> [PROMPT]
Convert the lines from the one containing "Click Add as inline watch link" through the end of the records, inclusive, into a Markdown table with columns Row and Line, skipping blank lines and omitting the pictures.

━━━━━ DATA FOR THIS EXERCISE ━━━━━

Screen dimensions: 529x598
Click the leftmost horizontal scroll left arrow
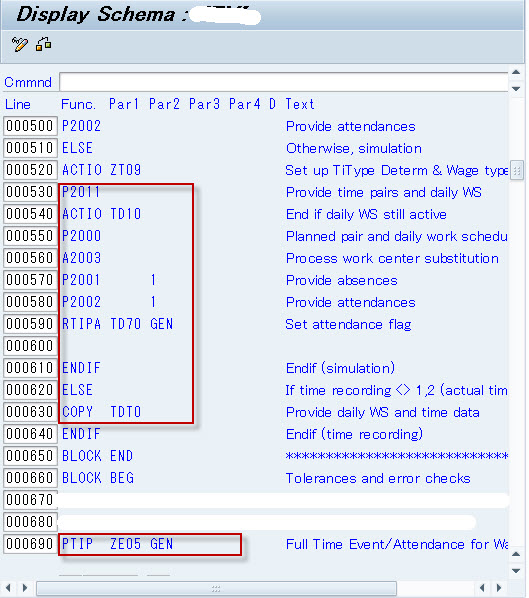coord(8,587)
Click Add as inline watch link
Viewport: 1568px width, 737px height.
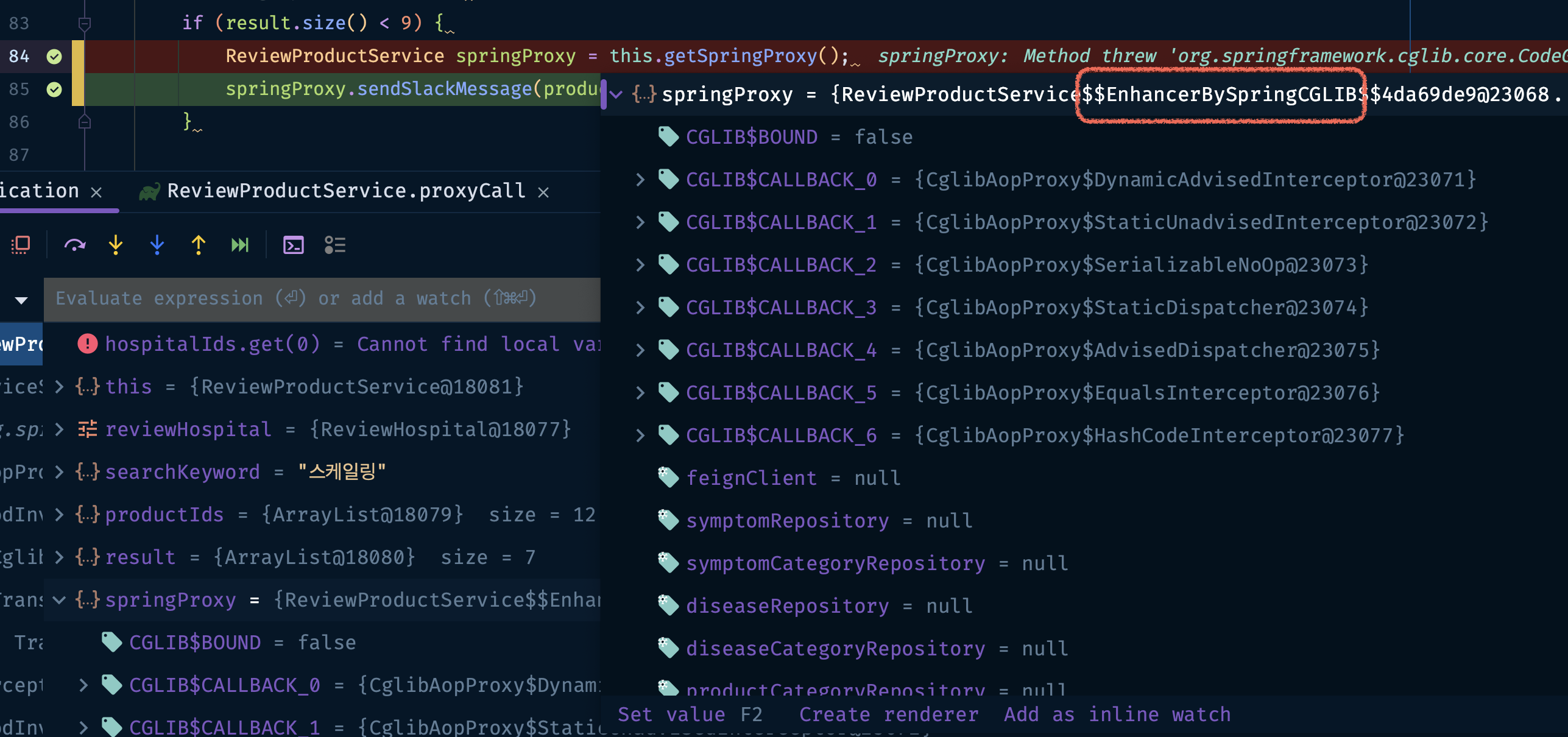point(1117,714)
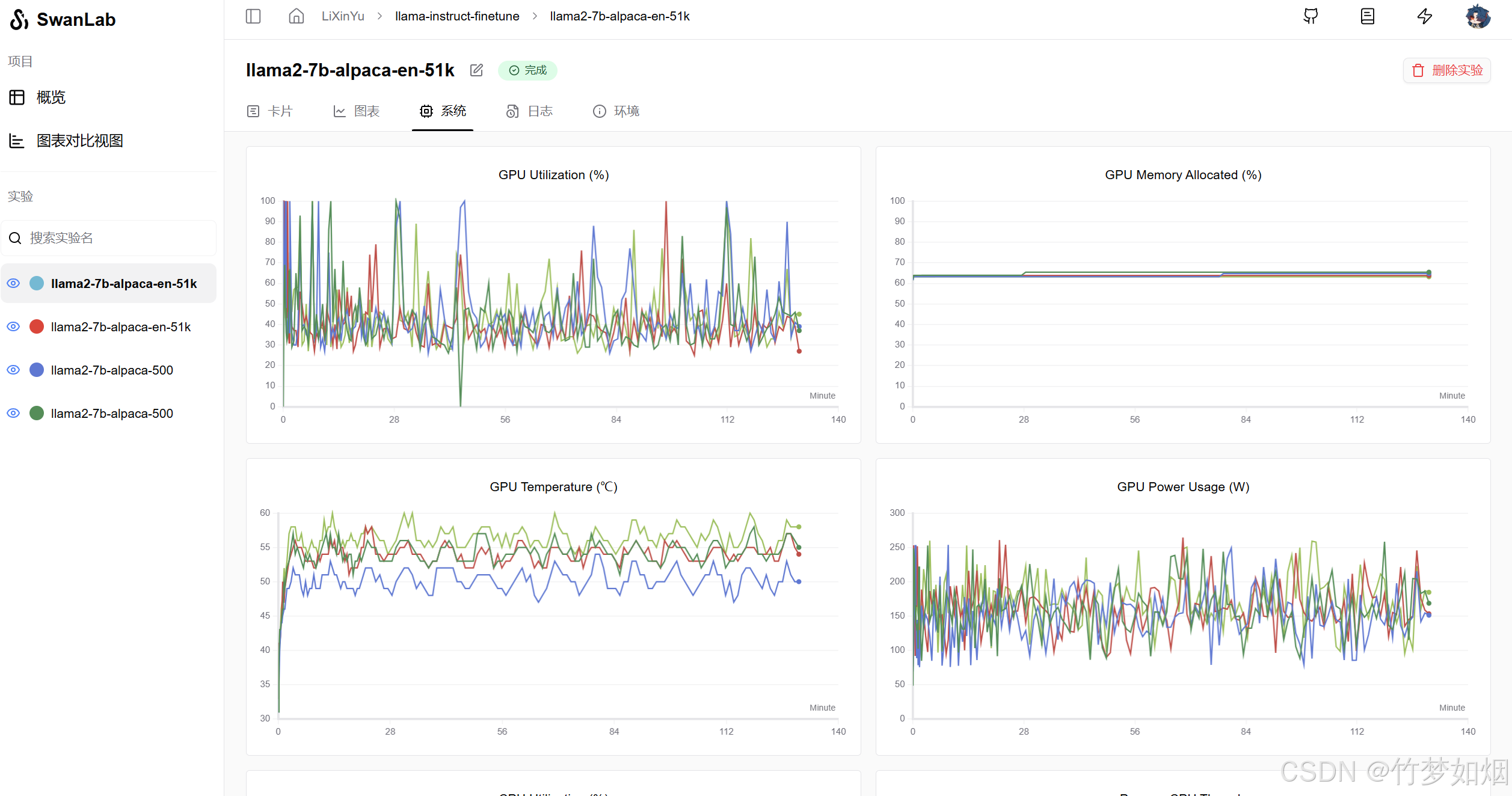
Task: Open 概览 in the sidebar
Action: (x=51, y=97)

━━━━━

> [EXERCISE RESULT]
| Row | Line |
|---|---|
| 1 | Click Add as inline watch link |
| 2 | Viewport: 1568px width, 737px height. |
| 3 | point(1117,714) |
| 4 | Task: Open 概览 in the sidebar |
| 5 | Action: (x=51, y=97) |